Baby food for first-time parents

Giving your baby his or her first food is one of the most nerve-racking moments for first-time parents. When’s the right time? What solid food is allowed and what food is healthy for my baby? These are the types of questions that will run through our mind. Not to mention the recipe. Thankfully, there are now a lot of ways to make baby food around the internet. Read on to know more about feeding your baby plus a few tips.

When is the baby allowed to take solid food?

According to Mayo Clinic, newborns only need breast milk or formula, and the American Academy of Pediatrics recommends breast milk only for the first six months after birth.

Babies 4 to 6 months old are ready to begin eating solid foods as a complement to breast-feeding or formula-feeding.

4 to 6 months old: Puree them all!

A good steamer and blender are all you need. It doesn’t take a master chef to feed a baby. We suggest a simple single ingredient puree. You may ask, “why to use a single ingredient?”. Single-ingredient purees are the way to go simply because this will help you identify if your baby has food allergies or sensitivity to certain types of food. If you mix ingredients early on, it would be difficult to tell which ingredient caused the allergy. Make sure to check your baby’s tolerance to food if you are going to combine ingredients.

Tips:

  • You can only cook one vegetable at a time. This will ensure even cooking and a smooth puree, plus it makes the preparation super easy and quick.
  • You can use mild seasoning like cinnamon, basil, garlic powder, ginger and many more. This makes the food’s taste even better.
  • Always have a bib or towel ready when feeding your baby. Expect a messy table.

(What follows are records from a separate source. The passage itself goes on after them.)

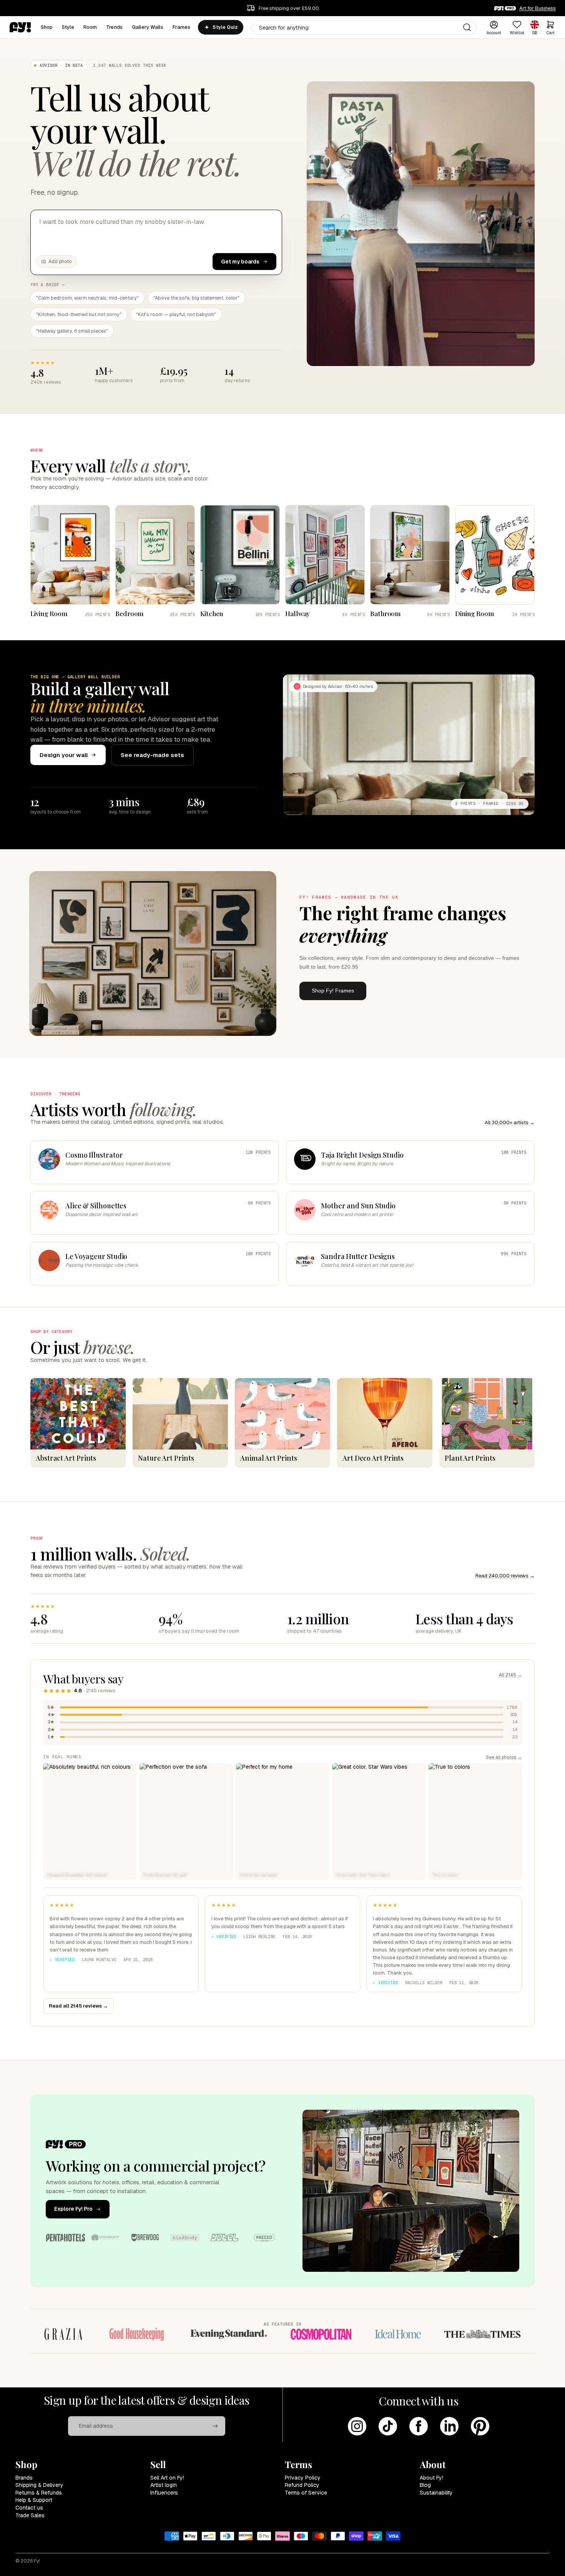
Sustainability (436, 2492)
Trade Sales (30, 2515)
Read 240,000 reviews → (505, 1575)
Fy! (37, 2561)
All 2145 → (510, 1675)
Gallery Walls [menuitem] (147, 27)
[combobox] (364, 27)
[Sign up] (215, 2426)
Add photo (59, 261)
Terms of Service (306, 2492)
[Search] (467, 27)
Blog (425, 2485)
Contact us (29, 2507)
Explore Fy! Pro (73, 2208)
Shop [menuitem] (47, 27)
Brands (24, 2477)
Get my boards (240, 261)
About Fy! (431, 2477)
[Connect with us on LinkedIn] (449, 2426)
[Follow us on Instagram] (357, 2426)
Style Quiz (225, 27)
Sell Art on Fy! (167, 2477)
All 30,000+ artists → (510, 1122)
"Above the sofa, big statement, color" (196, 298)
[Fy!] (20, 27)
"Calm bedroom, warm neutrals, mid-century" (87, 298)
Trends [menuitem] (114, 27)
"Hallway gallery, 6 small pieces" (72, 331)
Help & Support (33, 2499)
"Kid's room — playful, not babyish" (176, 314)
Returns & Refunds (38, 2492)
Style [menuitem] (68, 27)
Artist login (163, 2485)
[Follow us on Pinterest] (480, 2426)
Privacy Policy (303, 2477)
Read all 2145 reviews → (78, 2006)
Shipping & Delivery (39, 2485)
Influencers (164, 2492)
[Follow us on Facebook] (418, 2426)
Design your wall (64, 755)
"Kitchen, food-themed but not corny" (78, 314)
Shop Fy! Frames (333, 990)
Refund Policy (302, 2485)
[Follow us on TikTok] (388, 2426)
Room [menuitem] (90, 27)
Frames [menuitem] (182, 27)
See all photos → (504, 1757)
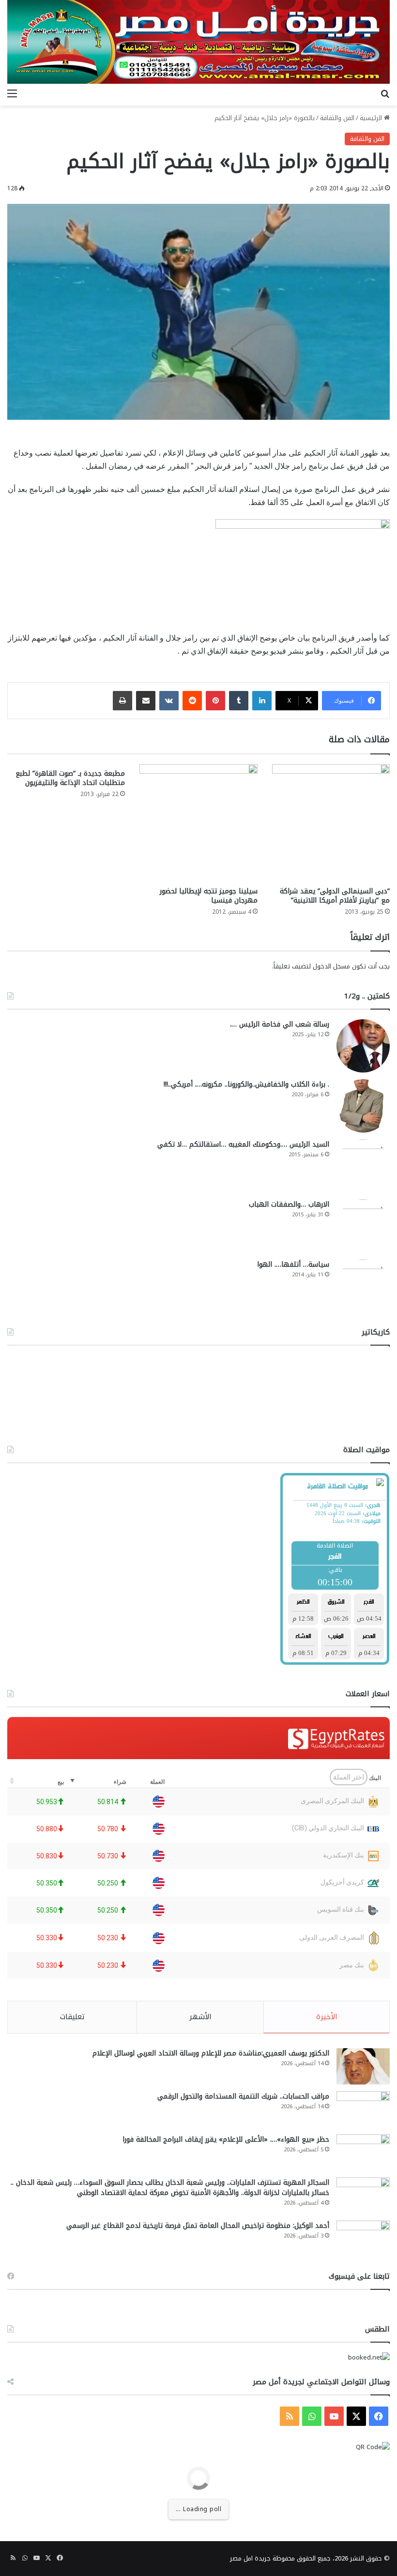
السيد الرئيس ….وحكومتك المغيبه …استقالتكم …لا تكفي (243, 1144)
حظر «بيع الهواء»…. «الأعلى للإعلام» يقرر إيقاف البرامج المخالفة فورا (225, 2139)
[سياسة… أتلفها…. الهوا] (363, 1286)
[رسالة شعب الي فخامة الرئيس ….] (363, 1046)
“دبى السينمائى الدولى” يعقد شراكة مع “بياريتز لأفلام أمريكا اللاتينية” (335, 896)
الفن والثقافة (337, 118)
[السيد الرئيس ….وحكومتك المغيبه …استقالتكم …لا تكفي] (363, 1166)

Baby foods for first-time parents - Baby's time to eat

7 to 9 months old: Unleash your inner chef

Babies around this age can enjoy various types of purees and mashes. You can now try a more complex combination puree. This is the time to experiment with new flavors and textures. Like we’ve mentioned, there are a lot of recipes floating around the internet that you can follow. On this stage, you can also start training them to hold the spoon and fork properly. In the next few months, they’ll be able to feed themselves and can join in the family meals.

Conclusion

Babies usually reject their first pureed food. Don’t be angry and don’t even try to force-feed them. This is because the taste and texture are new to them. If they refuse, it’s fine, you can try another day or another recipe. If this habit persists, go to your baby’s doctor just to make sure that the resistance is not a sign of a problem.

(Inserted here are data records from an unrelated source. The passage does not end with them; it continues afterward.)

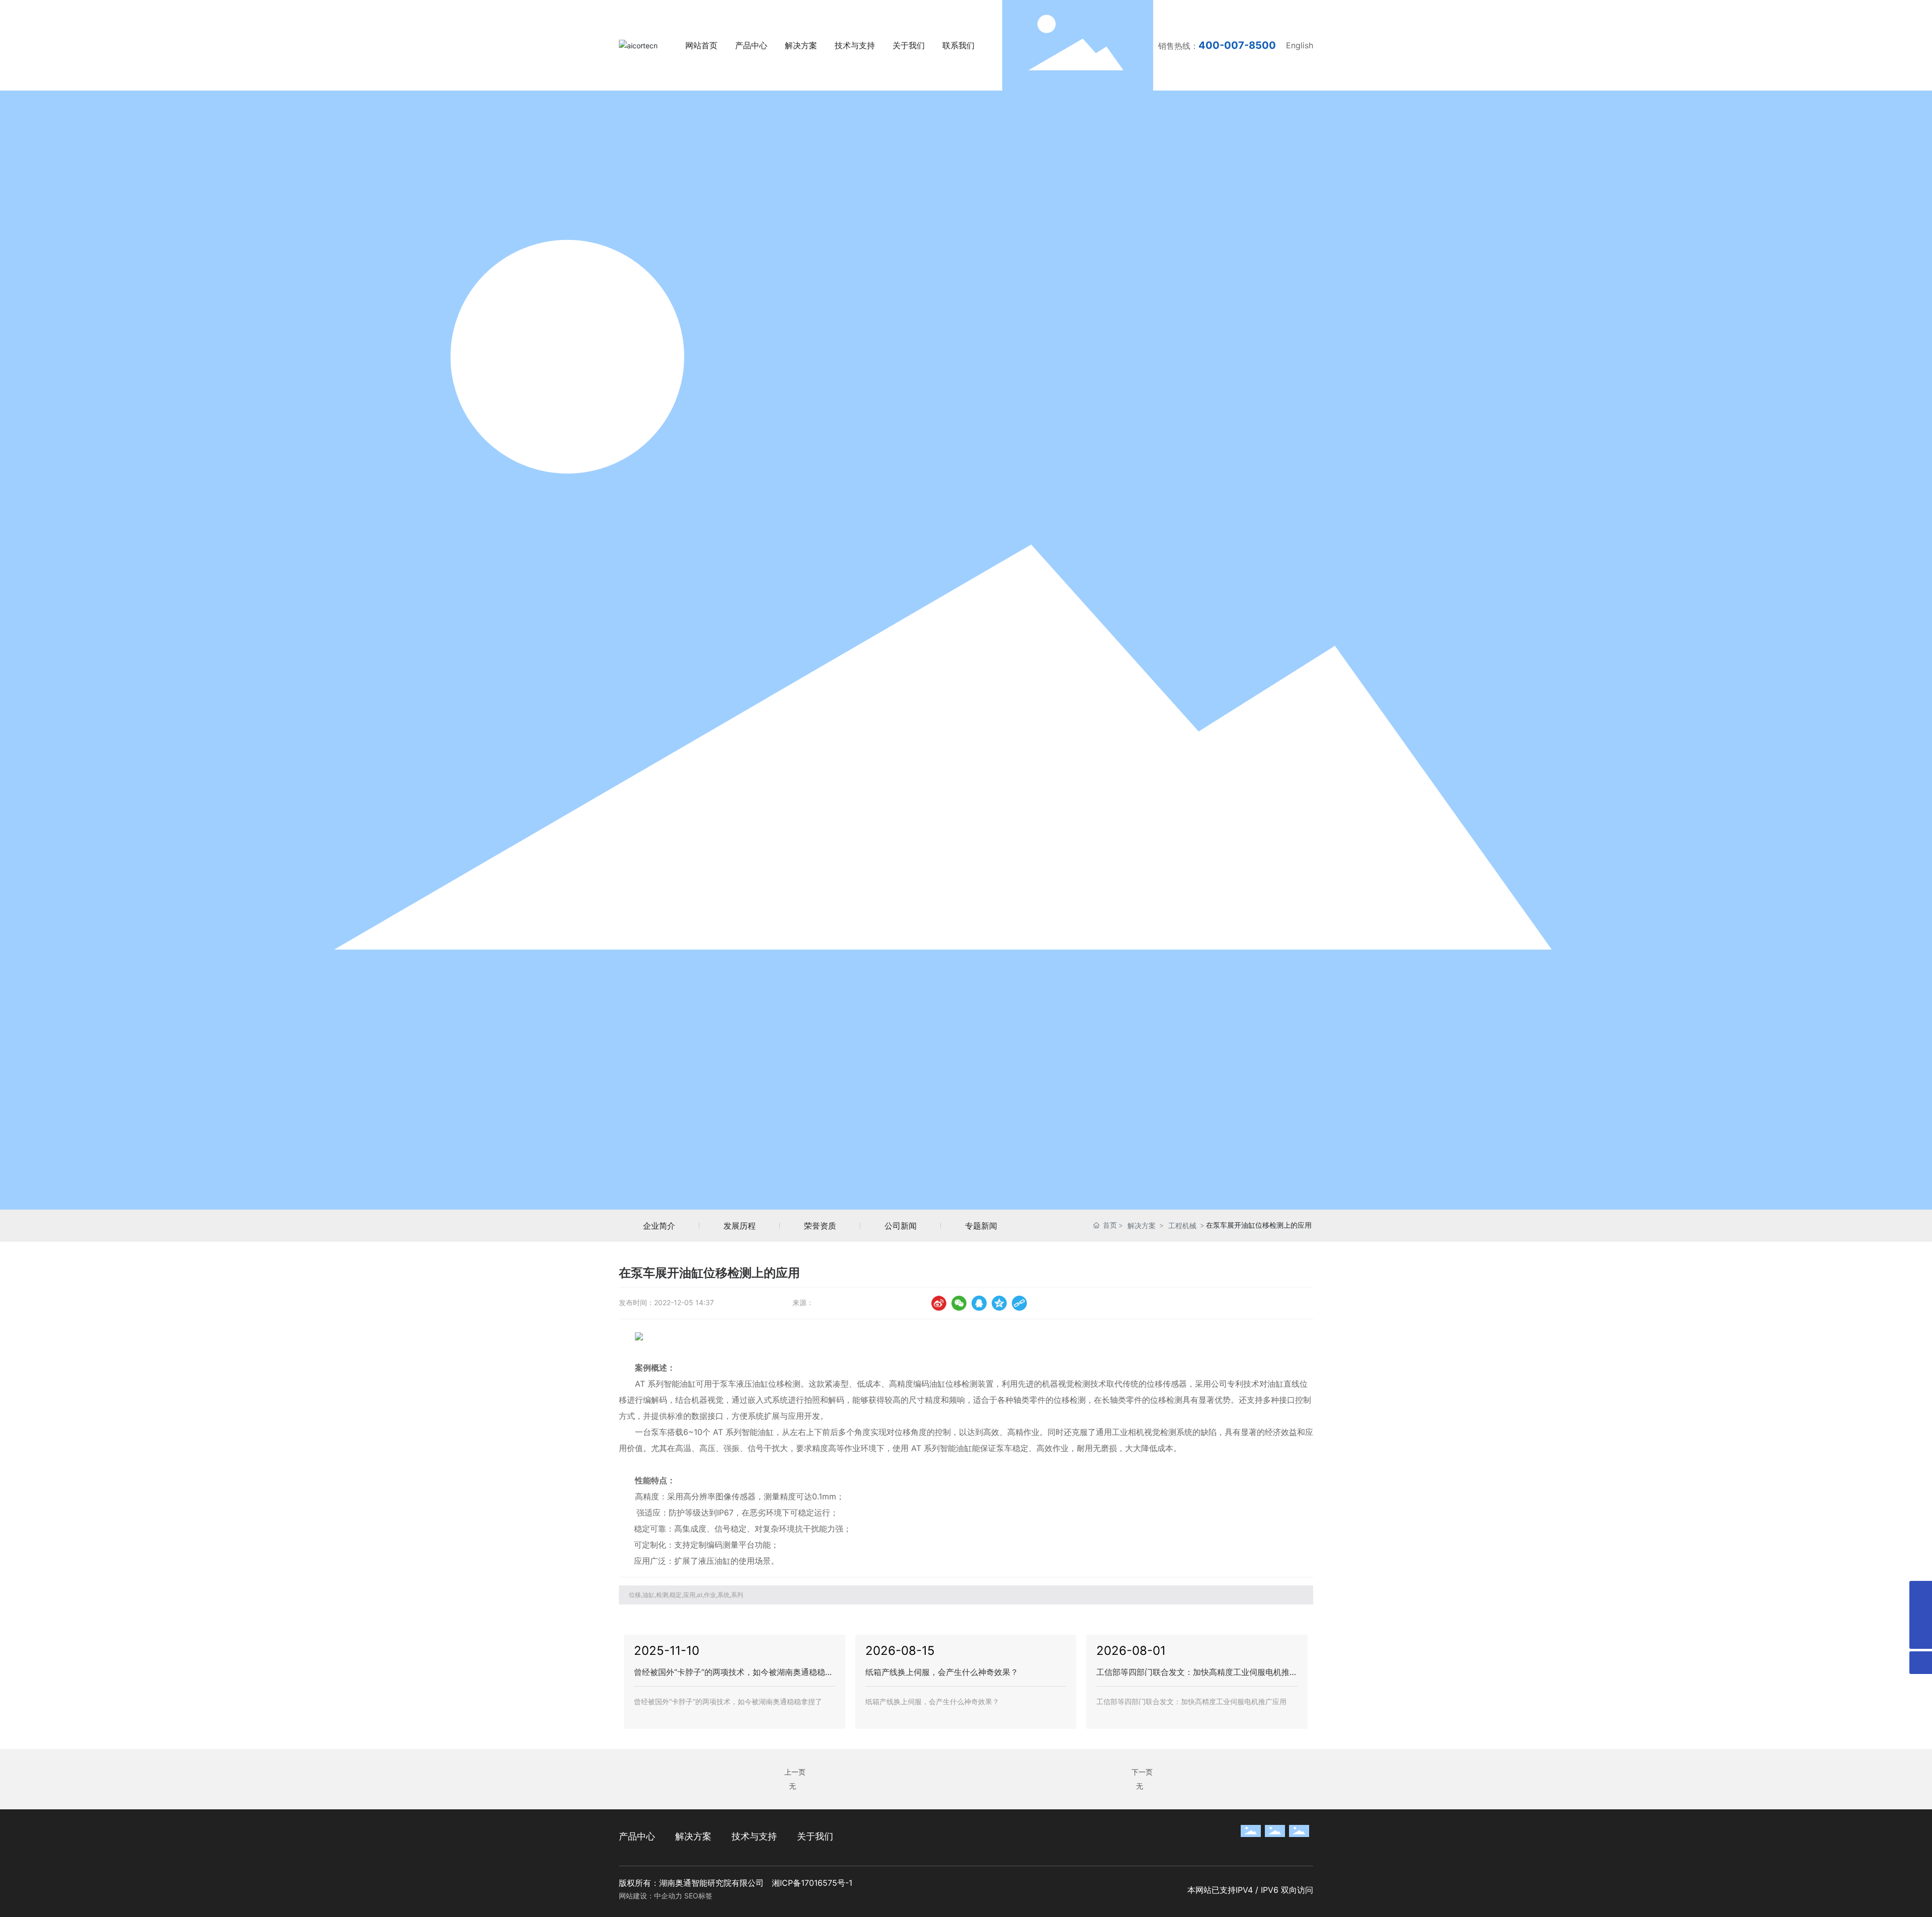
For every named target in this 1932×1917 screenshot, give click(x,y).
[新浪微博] (938, 1303)
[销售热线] (1920, 1592)
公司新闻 (900, 1226)
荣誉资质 (820, 1226)
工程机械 (1182, 1225)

Being a new parent will require a huge amount of patience and understanding especially because your baby will not like each and every food you will prepare, that’s guaranteed. But whenever you feel tired, just look at your baby’s sloppy tray, gooey hands and sticky face! That’ll crack you up. It’ll be great to capture moments like this too, so when they’re older you can show pictures and videos of them wiping their face with puree!